Future of work: where technology and work intersect

Overview

The future of the workplace stands to benefit from advances in technology. Technology can remove barriers to labour force participation, increase access to flexible working arrangements, enable workers to transition to new jobs or sector of employment, allow time for more complex tasks, and increase productivity and innovation.[1]

But the intersection of gender and technology also highlights workplace inequities. The under-representation of women in the education, jobs, and sectors that produce technology influences technology design and function. This can impact how society interacts with technology, entrench gender bias, and exacerbate existing workplace inequity.

Understanding these consequences will become increasingly important for the workplace as automation, robotics, and artificial intelligence (AI) feature more prominently in how business is conducted.

 

Women in STEM

Image is decorative and depicts a young man sitting cross-legged with a laptop

Women and girls are underrepresented in science, technology, engineering and mathematics (STEM). Globally:

  • less than one-third of female students take STEM courses in higher education
  • only 3% of students are women in information and communication technology (ICT) courses specifically[2] 
  • less than 30% of researchers are women[3] 
  • women have founded fewer start-ups.[4] 

Women working in STEM fields are paid less, published less, and are less likely to progress in their careers than men.[5] 

In Australia, there are fewer women and girls participating in STEM-related subjects at both secondary and tertiary education levels.[6] This has consequences for women’s workforce participation in STEM fields. In 2016, women accounted for only 17% of the STEM-qualified population.[7] To track and address women's under-representation in STEM, the Australian Government has established a STEM Equity Monitor. 

Even when women do enter STEM careers, retention and progression of female workers has been a challenge. Women often leave STEM careers due to lack of career progression.[8] This links to the type of employment available, in that STEM jobs are often grant dependent, based on short-term contracts, and less flexible, as well as social-cultural norms that see a lack of female role models, gender bias and stereotypes which influence career choices.[9] Career progression in STEM is also dependent on a continuous work history.[10] This disadvantages women who still usually take on the majority of unpaid care work.[11]

Gender bias by design

The lack of women in STEM influences technology design and function, creating the potential for biases that favour men. Research finds that certain technology is designed in a way that causes it to work differently and less effectively for women.[12] The same applies for people of colour,[13] people with disabilities,[14] and transgender people.[15] These inequities are likely to be exacerbated as the workplace becomes increasingly reliant on automated technologies.

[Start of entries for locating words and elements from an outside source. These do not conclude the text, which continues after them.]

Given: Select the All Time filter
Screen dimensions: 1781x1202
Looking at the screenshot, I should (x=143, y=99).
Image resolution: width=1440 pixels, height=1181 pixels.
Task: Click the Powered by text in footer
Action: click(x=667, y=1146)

For instance, technology products more compatible for use by men than women:
  • the average size of the smartphone is a better fit for men’s hands
  • voice recognition software more easily identifies men’s voices
  • cars and seat belts are better suited for men’s statures.[16] 

Working with ill-suited technology can impact women’s productivity, safety and health.[17]

AI technologies have also demonstrated gender bias. AI systems which are used during the job search and hiring processes can contribute to diversity.[18] However:

  • one study of advertisements on Google found that women received fewer advertisements encouraging the taking of high paying jobs than men, although it was unable to identify the reasons why[19]
  • machine learning algorithms have privileged male candidates’ resumes[20]
  • translation software has also used male pronouns in place of female terms, and has provided translations in line with gender stereotypes.[21]  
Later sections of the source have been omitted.